Ante el endurecimiento de los controles fronterizos aprobados en el Congreso de Estados Unidos, la diputada Gloria Bautista Cuevas recordó que ese país, como cualquier nación, está obligado a respetar los derechos humanos, ya que su origen y composición descansa en la migración.

"La adición de 20 mil agentes, la construcción de hasta mil 126 kilómetros de muro fronterizo y el uso de aeronaves no tripuladas, así como la compra de helicópteros no se justifica, ya que quienes cruzan la frontera son trabajadores que contribuyen a la economía de aquel país y no delincuentes", consideró.

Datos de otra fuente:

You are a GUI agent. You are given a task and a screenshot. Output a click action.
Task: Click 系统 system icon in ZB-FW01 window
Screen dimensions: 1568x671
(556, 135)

Por eso, añadió, la inversión de 38 mil millones de dólares puede ser un desperdicio. Con esa cifra podrían generarse mejores opciones para las personas que migran desde Centroamérica y frenar el amplio flujo migratorio, ya no son sólo los mexicanos quienes lo cruzan", remarcó la legisladora.

La también secretaria de la Comisión de Seguridad Social consideró lamentable que la reforma migratoria de un país que se ha preciado de defender los derechos y las libertades de las personas en el mundo, recurra a ese tipo de acciones.

"Recordemos que en términos poblacionales, Estados Unidos está integrado por migrantes de todas partes del mundo", resaltó la legisladora del Partido de la Revolución Democrática (PRD).

Por eso, precisó, "sus políticas y leyes deben considerar y respetar los derechos de aquellas personas que por razones económicas, laborales, políticas o por reunificación familiar, migran a territorio estadunidense en búsqueda de mejores condiciones de vida".

Aunque la migración es un fenómeno que tiene impactos nacionales, hay estados que resienten mucho más el abandono de su población, tal es el caso de Oaxaca, entidad donde hay decenas de municipios prácticamente abandonados o únicamente con población infantil y de adultos mayores.

"No es justo que connacionales, quienes migran al vecino país en busca de mejores oportunidades de vida, tengan que abandonar a su familia, sus raíces y su cultura en aras de sobrevivir.

"Mucho menos es justo que se les haga trabajar incesantemente para que al final de las extenuantes jornadas se nieguen a pagarles y además, sean amenazados con entregarlos al Departamento de Migración".

Mencionó que el presidente de Estados Unidos, Barack Obama, es un hombre de gran visión, que en reiteradas ocasiones se ha manifestado por la naturalización de 11 millones de migrantes.

Dichos migrantes, expuso, tienen derecho a la reunificación familiar y a vivir dignamente en un país donde pagan impuestos y contribuyen con su productividad a su desarrollo económico, por lo que el Congreso debe empezar por generar dispositivos legales o enmiendas para concretarlo.

La diputada perredista afirmó que aún hay tiempo para propiciar que en Estados Unidos se promueva la integración y la cohesión social de las personas migrantes y trabajadores en los términos de los instrumentos internacionales de los derechos humanos.

También propuso que se prohíban las inspecciones laborales, escolares o cateos de vivienda que tengan como objetivo verificar el estatus migratorio de los trabajadores, los estudiantes o los habitantes.

Sugirió, además, "sancionar y castigar con todo el peso de la ley a aquellas personas o autoridades que ejerzan violencia, 'cacen', persigan, discriminen, excluyan, estigmaticen o ejerzan cualquier forma de violencia por motivos de nacionalidad, raciales o estatus migratorio", agregó.

Las autoridades y cuerpos de seguridad deben recibir la capacitación adecuada para dar un trato digno y respetuoso a los trabajadores migrantes en las zonas fronterizas para evitar que sean maltratados y que en algunos casos sean asesinados por los mismos cuerpos de seguridad, remató.